いくつか見繕い、大将に声をかける。それが終われば、もうやることもない。再び談笑へと戻ることになった。
「そういえば、気になることがあるのですが」
猪口から口を離し、香織が声を漏らす。全員の視線が彼女へと向けられた。
香織には、事件発生時から気になっていたことがあった。丁度専門家もいることだし、と尋ねることにする。
「今日、瘴気が人を変えると言う話を耳にしました。思考や人格に影響が出るとか。わりと見られる症状なのですか?」
事件現場へ向かったときのこと。香織はすぐ側にいた女性から話を聞いていた。瘴気が強くなってきたために、可笑しくなるヤツが多い。女性はそう言っていた。昨日までまともだった人が、急に可笑しなことを言いだすとか。通常であれば考え難い事態だが、認知されている症状のようだ。
「あぁ、それか。残念ながら事実だな。瘴気に侵されることで、正常な判断ができないケースは多々見受けられる。近所からの評判もよい人間が、突然凶行に及ぶこともあったほどだ」
「なるほど。それは面倒な話ですね」
全くだ。本居はそうこぼすと、酒をあおる。瘴気に侵され狂ってしまう。これは厄介と言わざるを得ない。
そもそも、こういったケースでは、その人間をどう裁くのか。瘴気が原因で思考に影響を及ぼしたのならば、その後の違法行為は罪へ問えるのだろうか。当人が望まぬ事情により罪を犯したのであれば、一定程度の酌量があるのかもしれない。
だが、その線引きは極めて困難だ。
「どこまでが本人の意思だったのか、その判定が難しい。
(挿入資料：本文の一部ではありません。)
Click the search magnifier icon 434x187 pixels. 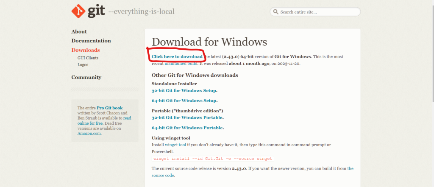(275, 12)
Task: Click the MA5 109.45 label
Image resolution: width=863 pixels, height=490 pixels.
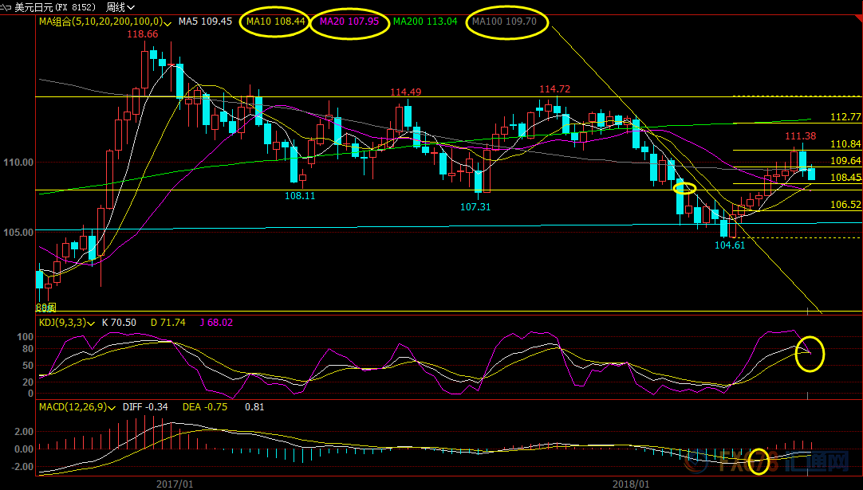Action: point(205,22)
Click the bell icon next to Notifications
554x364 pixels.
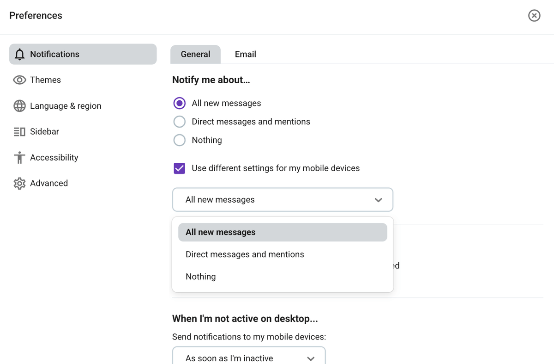pos(19,54)
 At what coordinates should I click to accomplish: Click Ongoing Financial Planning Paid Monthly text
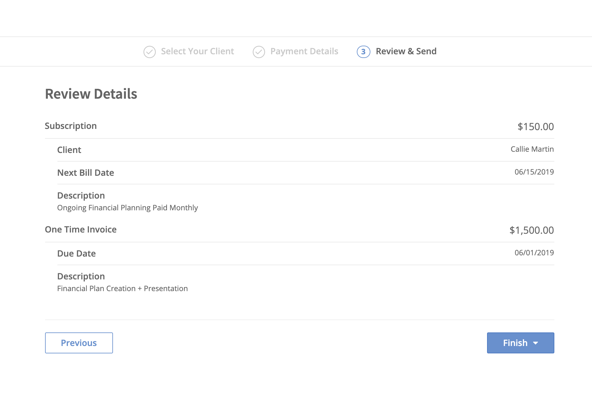point(127,208)
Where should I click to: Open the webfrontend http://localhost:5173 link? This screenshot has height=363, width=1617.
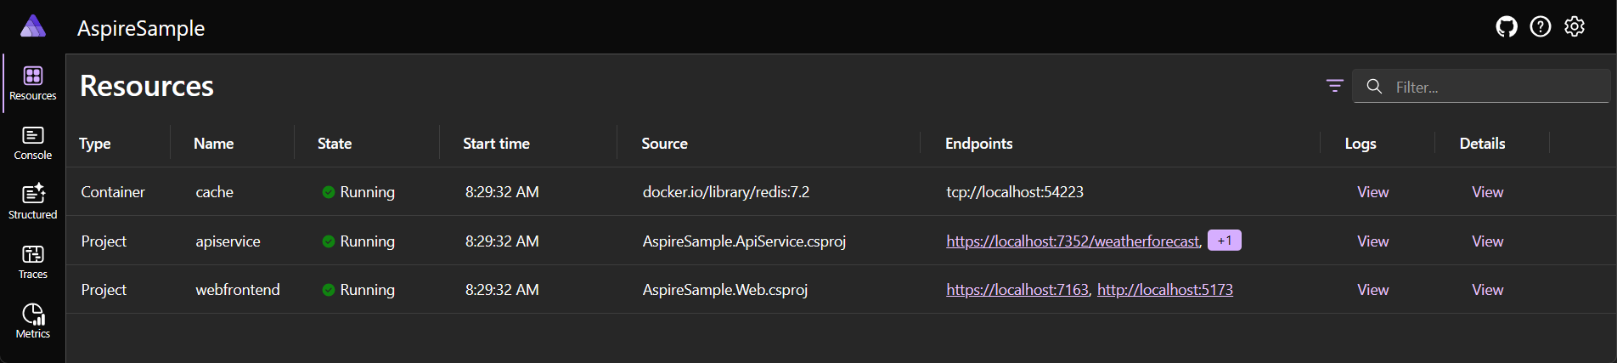[1165, 290]
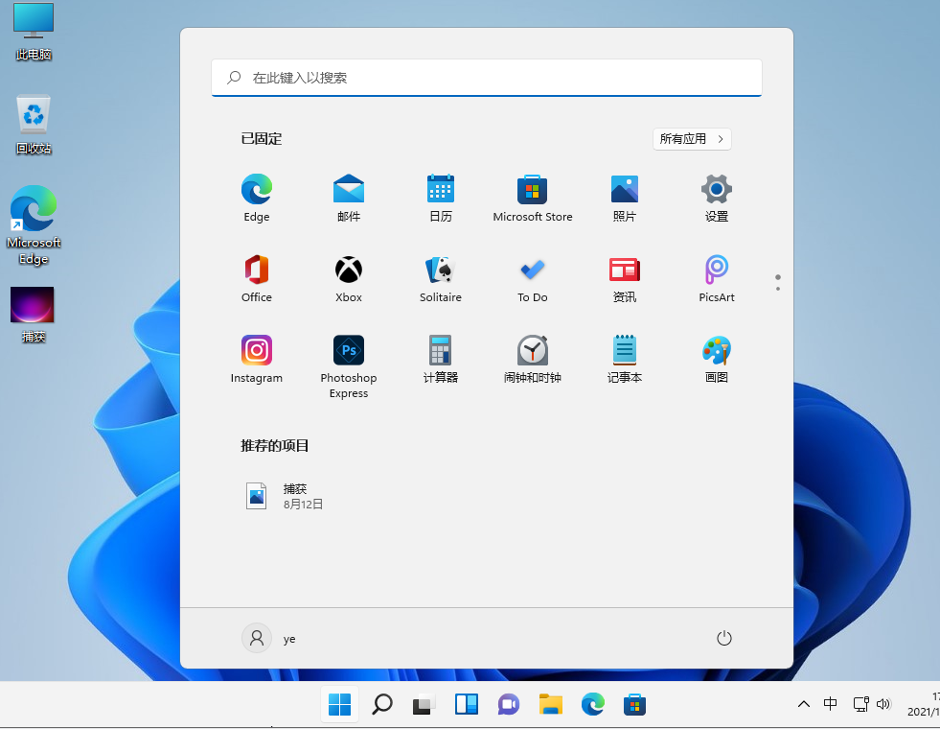Open the ye user account menu

pyautogui.click(x=270, y=639)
もちろん過去の余罪は洗い出すが、綺麗な経歴だった場合は頭を抱えることも多くてな」
本居の言葉に、香織は静かに頷いた。実に悩ましい話だろう。犯罪行為があったのなら、まず被疑者を確保する。それは変わらない。
しかし、その後については話が変わってくる。
この国は、相当厄介な状況に置かれているようだ。香織は苦い気持ちを流し込むように、猪口を傾けた。